*** Block opens ***
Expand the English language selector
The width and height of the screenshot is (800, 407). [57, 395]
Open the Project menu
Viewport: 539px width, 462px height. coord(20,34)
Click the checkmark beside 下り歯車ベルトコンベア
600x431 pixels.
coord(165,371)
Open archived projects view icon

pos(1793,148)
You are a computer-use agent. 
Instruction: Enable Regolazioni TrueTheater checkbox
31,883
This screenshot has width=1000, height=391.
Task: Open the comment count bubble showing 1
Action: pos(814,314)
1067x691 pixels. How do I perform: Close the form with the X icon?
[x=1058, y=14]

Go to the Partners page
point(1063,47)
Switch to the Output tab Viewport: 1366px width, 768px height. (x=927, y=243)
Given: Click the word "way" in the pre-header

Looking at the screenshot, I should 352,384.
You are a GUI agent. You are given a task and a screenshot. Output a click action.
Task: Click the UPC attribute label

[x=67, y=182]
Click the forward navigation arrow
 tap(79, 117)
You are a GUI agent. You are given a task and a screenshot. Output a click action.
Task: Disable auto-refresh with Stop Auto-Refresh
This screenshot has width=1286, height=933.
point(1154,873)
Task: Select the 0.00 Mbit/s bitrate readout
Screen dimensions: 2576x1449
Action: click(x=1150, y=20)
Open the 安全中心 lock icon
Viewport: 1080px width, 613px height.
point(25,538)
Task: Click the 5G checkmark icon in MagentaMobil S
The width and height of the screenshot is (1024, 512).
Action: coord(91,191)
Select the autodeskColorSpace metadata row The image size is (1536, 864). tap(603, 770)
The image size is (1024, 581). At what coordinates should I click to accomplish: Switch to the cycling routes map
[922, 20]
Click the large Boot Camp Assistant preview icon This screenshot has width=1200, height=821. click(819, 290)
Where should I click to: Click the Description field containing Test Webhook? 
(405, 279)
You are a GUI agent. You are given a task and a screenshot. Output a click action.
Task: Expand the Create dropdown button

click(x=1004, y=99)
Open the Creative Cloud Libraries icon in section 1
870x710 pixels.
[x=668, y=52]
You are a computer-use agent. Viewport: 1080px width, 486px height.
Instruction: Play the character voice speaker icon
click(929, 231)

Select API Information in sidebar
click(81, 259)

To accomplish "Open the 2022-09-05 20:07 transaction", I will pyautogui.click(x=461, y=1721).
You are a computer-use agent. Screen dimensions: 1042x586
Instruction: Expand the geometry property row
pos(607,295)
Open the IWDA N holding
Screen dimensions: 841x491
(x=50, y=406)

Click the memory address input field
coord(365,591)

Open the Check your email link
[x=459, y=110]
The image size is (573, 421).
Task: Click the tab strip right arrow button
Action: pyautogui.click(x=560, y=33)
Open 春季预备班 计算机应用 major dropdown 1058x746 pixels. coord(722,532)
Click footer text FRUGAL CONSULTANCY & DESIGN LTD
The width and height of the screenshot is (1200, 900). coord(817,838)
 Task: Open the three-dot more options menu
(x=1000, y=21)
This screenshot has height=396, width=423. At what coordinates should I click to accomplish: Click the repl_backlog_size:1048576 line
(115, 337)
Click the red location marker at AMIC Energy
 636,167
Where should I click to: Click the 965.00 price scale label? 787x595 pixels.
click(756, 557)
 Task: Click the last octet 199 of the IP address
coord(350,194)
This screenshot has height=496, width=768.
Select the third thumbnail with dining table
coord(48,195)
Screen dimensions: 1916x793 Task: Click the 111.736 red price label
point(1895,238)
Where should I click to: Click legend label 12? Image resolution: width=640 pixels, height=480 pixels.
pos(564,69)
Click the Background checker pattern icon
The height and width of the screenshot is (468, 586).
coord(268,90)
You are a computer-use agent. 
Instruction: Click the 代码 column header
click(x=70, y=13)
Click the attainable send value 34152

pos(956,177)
*** Block closes ***
EXERCISE OBJECTIVE
Every record is to be written out verbatim.

ANSWER TO THE EXERCISE
Expand the English language selector
The width and height of the screenshot is (800, 407). [57, 395]
Open the Project menu
Viewport: 539px width, 462px height. coord(20,34)
Click the checkmark beside 下り歯車ベルトコンベア
600x431 pixels.
coord(165,371)
Open archived projects view icon

pos(1793,148)
You are a computer-use agent. 
Instruction: Enable Regolazioni TrueTheater checkbox
31,883
This screenshot has width=1000, height=391.
Task: Open the comment count bubble showing 1
Action: pos(814,314)
1067x691 pixels. How do I perform: Close the form with the X icon?
[x=1058, y=14]

Go to the Partners page
point(1063,47)
Switch to the Output tab Viewport: 1366px width, 768px height. (x=927, y=243)
Given: Click the word "way" in the pre-header

Looking at the screenshot, I should 352,384.
You are a GUI agent. You are given a task and a screenshot. Output a click action.
Task: Click the UPC attribute label

[x=67, y=182]
Click the forward navigation arrow
 tap(79, 117)
You are a GUI agent. You are given a task and a screenshot. Output a click action.
Task: Disable auto-refresh with Stop Auto-Refresh
This screenshot has width=1286, height=933.
point(1154,873)
Task: Select the 0.00 Mbit/s bitrate readout
Screen dimensions: 2576x1449
Action: click(x=1150, y=20)
Open the 安全中心 lock icon
Viewport: 1080px width, 613px height.
point(25,538)
Task: Click the 5G checkmark icon in MagentaMobil S
The width and height of the screenshot is (1024, 512).
Action: coord(91,191)
Select the autodeskColorSpace metadata row The image size is (1536, 864). tap(603, 770)
The image size is (1024, 581). At what coordinates should I click to accomplish: Switch to the cycling routes map
[922, 20]
Click the large Boot Camp Assistant preview icon This screenshot has width=1200, height=821. click(819, 290)
Where should I click to: Click the Description field containing Test Webhook? 
(405, 279)
You are a GUI agent. You are given a task and a screenshot. Output a click action.
Task: Expand the Create dropdown button

click(x=1004, y=99)
Open the Creative Cloud Libraries icon in section 1
870x710 pixels.
[x=668, y=52]
You are a computer-use agent. Viewport: 1080px width, 486px height.
Instruction: Play the character voice speaker icon
click(929, 231)

Select API Information in sidebar
click(81, 259)

To accomplish "Open the 2022-09-05 20:07 transaction", I will pyautogui.click(x=461, y=1721).
You are a computer-use agent. Screen dimensions: 1042x586
Instruction: Expand the geometry property row
pos(607,295)
Open the IWDA N holding
Screen dimensions: 841x491
(x=50, y=406)

Click the memory address input field
coord(365,591)

Open the Check your email link
[x=459, y=110]
The image size is (573, 421).
Task: Click the tab strip right arrow button
Action: pyautogui.click(x=560, y=33)
Open 春季预备班 计算机应用 major dropdown 1058x746 pixels. coord(722,532)
Click footer text FRUGAL CONSULTANCY & DESIGN LTD
The width and height of the screenshot is (1200, 900). coord(817,838)
 Task: Open the three-dot more options menu
(x=1000, y=21)
This screenshot has height=396, width=423. At what coordinates should I click to accomplish: Click the repl_backlog_size:1048576 line
(115, 337)
Click the red location marker at AMIC Energy
 636,167
Where should I click to: Click the 965.00 price scale label? 787x595 pixels.
click(756, 557)
 Task: Click the last octet 199 of the IP address
coord(350,194)
This screenshot has height=496, width=768.
Select the third thumbnail with dining table
coord(48,195)
Screen dimensions: 1916x793 Task: Click the 111.736 red price label
point(1895,238)
Where should I click to: Click legend label 12? Image resolution: width=640 pixels, height=480 pixels.
pos(564,69)
Click the Background checker pattern icon
The height and width of the screenshot is (468, 586).
coord(268,90)
You are a computer-use agent. 
Instruction: Click the 代码 column header
click(x=70, y=13)
Click the attainable send value 34152

pos(956,177)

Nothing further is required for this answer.